┏━━

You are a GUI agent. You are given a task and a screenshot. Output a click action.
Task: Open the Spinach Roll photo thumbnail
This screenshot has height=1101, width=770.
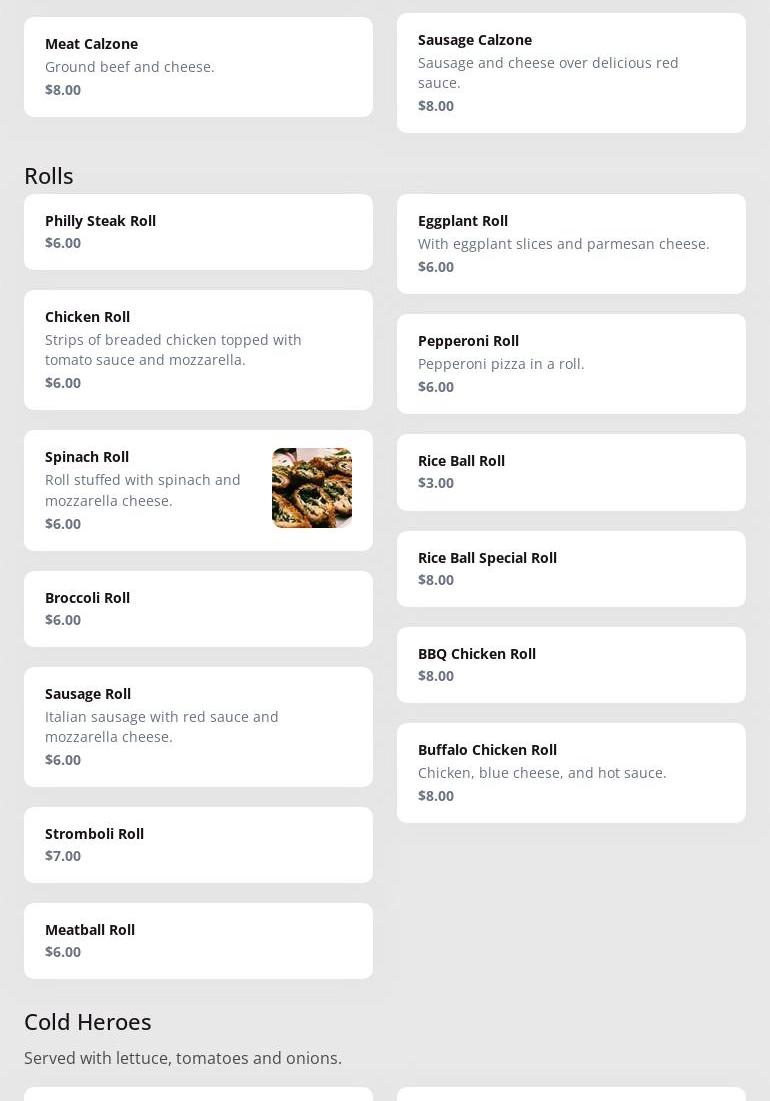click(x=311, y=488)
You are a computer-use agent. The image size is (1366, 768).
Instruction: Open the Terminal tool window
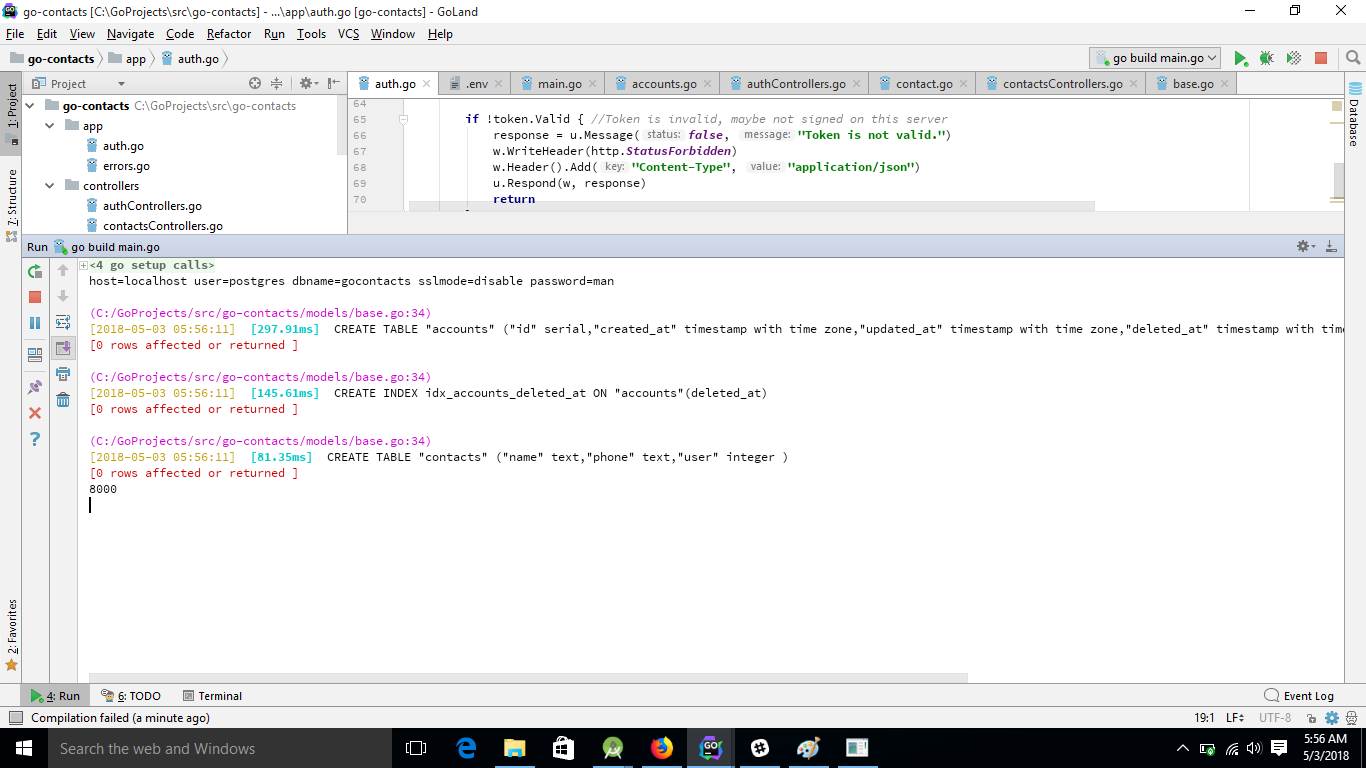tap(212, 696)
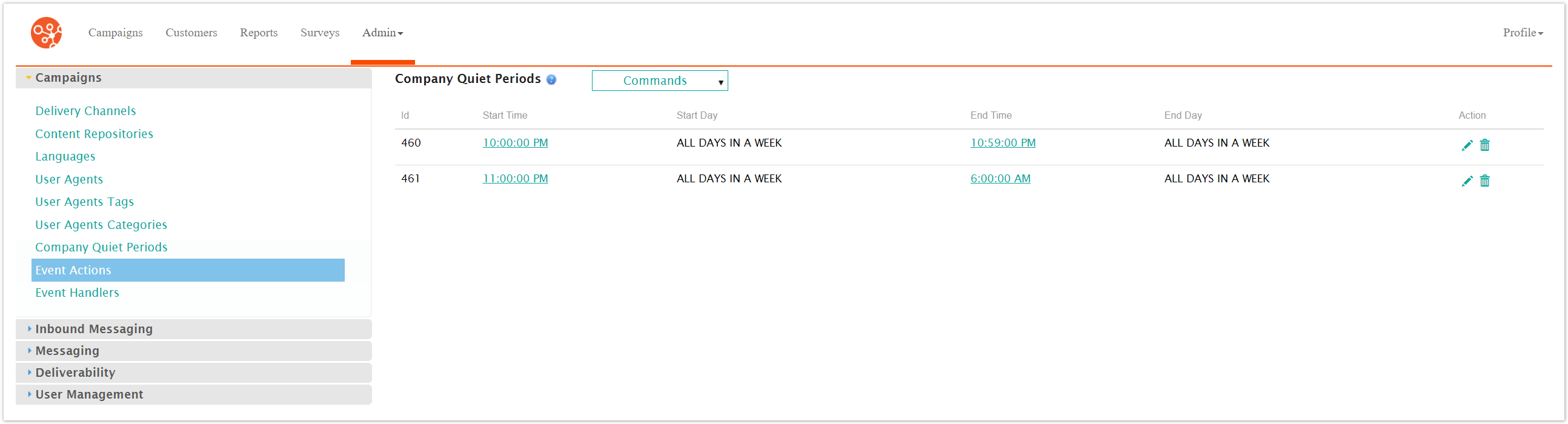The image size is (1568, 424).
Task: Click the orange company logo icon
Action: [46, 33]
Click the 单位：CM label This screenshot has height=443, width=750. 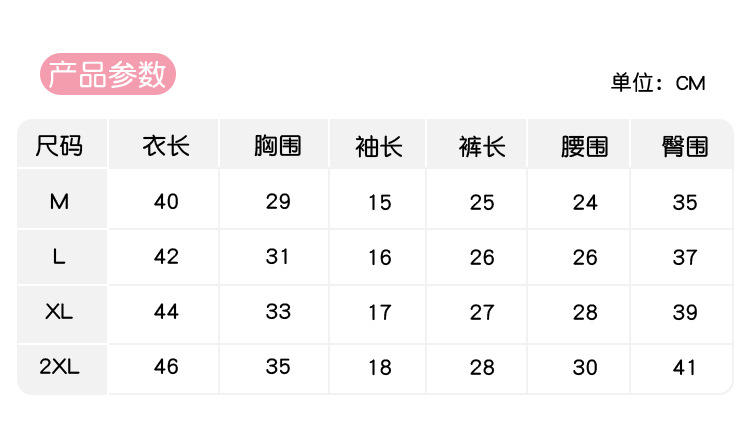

┗━━

In the entries above, find each line that includes the string "agent" and copy it.

You are a GUI agent. You are given a task and a screenshot. Output a click action.
You are a computer-use agent. The image size is (1366, 768).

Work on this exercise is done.